All the patients were followed up till graft loss and/or death. The results were analyzed in terms of age of donor and recipient, serum creatinine, graft ischemia time, graft function, posttransplant complications, and graft and patient survival.
Indication and procedures in biopsy
The indications for percutaneous biopsy included: (1) increase in the serum creatinine level to >25% above baseline; (2) graft dysfunctions (delayed or slow graft dysfunction), with oliguria or anuria; (3) chronic renal graft dysfunction, i.e., rise of creatinine over a period of months; (4) abnormal urinalysis with either persistent glomerular hematuria and/or proteinuria.

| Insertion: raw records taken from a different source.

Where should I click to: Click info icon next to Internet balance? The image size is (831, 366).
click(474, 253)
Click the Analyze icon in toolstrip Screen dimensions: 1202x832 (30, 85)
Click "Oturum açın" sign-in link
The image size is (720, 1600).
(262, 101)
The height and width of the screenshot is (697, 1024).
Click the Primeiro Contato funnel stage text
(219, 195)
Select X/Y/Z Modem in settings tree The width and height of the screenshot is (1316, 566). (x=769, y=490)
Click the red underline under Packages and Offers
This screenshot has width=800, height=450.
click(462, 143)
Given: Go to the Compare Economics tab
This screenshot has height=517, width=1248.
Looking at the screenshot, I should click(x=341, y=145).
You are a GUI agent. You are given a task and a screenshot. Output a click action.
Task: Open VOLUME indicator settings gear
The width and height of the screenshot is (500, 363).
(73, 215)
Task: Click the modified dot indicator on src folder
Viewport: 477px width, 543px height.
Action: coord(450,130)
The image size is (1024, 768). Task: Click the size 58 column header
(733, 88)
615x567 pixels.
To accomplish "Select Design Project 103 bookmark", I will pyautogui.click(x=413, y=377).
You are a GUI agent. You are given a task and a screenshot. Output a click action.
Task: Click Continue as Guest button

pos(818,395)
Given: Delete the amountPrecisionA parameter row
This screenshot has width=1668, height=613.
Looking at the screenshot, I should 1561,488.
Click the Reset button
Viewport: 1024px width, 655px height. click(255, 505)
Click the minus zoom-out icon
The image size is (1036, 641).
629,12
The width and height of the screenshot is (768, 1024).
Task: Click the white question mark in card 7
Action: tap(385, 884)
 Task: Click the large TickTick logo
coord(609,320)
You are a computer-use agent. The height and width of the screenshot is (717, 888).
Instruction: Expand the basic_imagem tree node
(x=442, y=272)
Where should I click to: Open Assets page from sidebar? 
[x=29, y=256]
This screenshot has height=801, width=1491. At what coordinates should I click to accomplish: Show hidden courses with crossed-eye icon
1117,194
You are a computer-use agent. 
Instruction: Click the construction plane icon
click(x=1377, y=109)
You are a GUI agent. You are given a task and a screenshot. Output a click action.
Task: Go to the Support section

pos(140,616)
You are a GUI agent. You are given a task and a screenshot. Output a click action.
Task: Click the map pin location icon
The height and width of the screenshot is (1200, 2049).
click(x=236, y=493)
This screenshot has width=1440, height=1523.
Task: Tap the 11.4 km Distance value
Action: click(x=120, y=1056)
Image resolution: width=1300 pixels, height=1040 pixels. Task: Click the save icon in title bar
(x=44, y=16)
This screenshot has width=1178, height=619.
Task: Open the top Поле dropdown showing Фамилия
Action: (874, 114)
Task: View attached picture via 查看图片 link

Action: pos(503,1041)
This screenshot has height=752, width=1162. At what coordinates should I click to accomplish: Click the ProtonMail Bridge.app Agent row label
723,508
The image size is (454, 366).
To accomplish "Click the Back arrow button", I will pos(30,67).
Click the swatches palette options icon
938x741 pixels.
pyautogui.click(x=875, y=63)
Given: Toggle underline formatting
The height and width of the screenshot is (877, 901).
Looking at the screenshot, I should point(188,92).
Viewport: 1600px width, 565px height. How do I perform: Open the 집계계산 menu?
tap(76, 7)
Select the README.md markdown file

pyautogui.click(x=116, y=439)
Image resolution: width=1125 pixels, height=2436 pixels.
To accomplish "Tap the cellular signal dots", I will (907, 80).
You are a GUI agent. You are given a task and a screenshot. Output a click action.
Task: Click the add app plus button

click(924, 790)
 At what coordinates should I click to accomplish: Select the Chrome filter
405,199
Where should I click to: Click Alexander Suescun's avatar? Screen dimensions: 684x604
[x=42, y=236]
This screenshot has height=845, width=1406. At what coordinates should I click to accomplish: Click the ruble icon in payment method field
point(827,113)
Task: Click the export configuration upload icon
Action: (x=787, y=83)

Renal biopsy was done using ultrasonography-guided method with a 16-gauge needle (Bard). Each sample was tested for adequacy and subjected to light microscopy, electron microscopy, and immunofluorescence analyses (for immunoglobulin A [IgA], IgG, IgM, C1q, C3, and C4d). These were examined by two pathologists in an independent, blinded fashion. The final biopsy results were obtained based on modified BANFF classification (rejection, transplant glomerulopathy, etc.) and patients were treated accordingly. There were no major complications following the procedure except for the hematuria. About 6% of the biopsied patients had gross hematuria which resolved spontaneously after 6–8 h.
Statistical analysis
Data entry was done in Microsoft Excel and was analyzed with Stata 12 software. Demographic characteristics were summarized with descriptive statistics (mean and standard deviation for continuous variables and frequency and percentages for categorical variables). P < 0.05 was considered statistically significant. For time to event data, survival analysis using Kaplan–Meier approach and log-rank test was carried out. To account for the confounding effects of various covariates, multivariable hazards ratios (with their 95% confidence intervals) were also calculated for time to outcomes of death and graft loss using Cox proportional hazard model. Assumption of proportionality of hazard over time was tested before undertaking Cox proportional hazard model.
Patient consent
The patient consent has been taken for participation in the study and for publication of clinical details and images. Patients understand that the names and initials would not be published, and all standard protocols will be followed to conceal their identity.
Ethics statement
As the study is a retrospective analysis of patient records, ethics committee approval is not deemed not necessary. The study was done in accordance with Declaration of Helsinki.
Results | |  |
Recipient characteristics
Out of the 83 patients, 80% (n = 66) were male and 20% (n = 17) were female, with a mean age of the patients being 32.70 (standard deviation ± 9.36) years. About 55% (n = 45) underwent live-related transplant, of which (n = 5 were spousal) and 45% (n = 38) underwent deceased donor transplantation. The recipient characteristics are detailed in [Table 2]. All the live-related transplants had a median haplomatch of 3/6 while spousal had zero matches. None of the patients received dual kidneys. The distribution of native kidney diseases is shown in [Figure 2]. The mean serum creatinine levels were at the 1st month posttransplant 1.21 ± 0.57 mg/dl. A total of 12% (n = 10) had developed delayed graft function (DGF). About 19% (n = 16) had developed new-onset diabetes mellitus in after the transplant.
Donor characteristics
The mean age of the donors was 39.9 ± 13.05 (range: 13–67) years. Overall about 44.5% (n = 37) were female and 55.5% (n = 46) were male. Relationship in live donors was mother as donor (n = 23), father (n = 12), sister (n = 3), brother (n = 2), and wife (n = 5), respectively. In deceased donors, 74% (n = 31) were male, while in live-related donors, 64% (n = 26) were female. The most common cause of brain stem death was trauma (intracranial bleed) followed by aneurysmal bleed. There were no donations after cardiac death. The mean cold ischemic times were 4.48 ± 3.6 h. The Kidney Donor Profile Index (KDPI) scores for the deceased donors and the Living Donor KDPI (LKDPI) are depicted in [Figure 3].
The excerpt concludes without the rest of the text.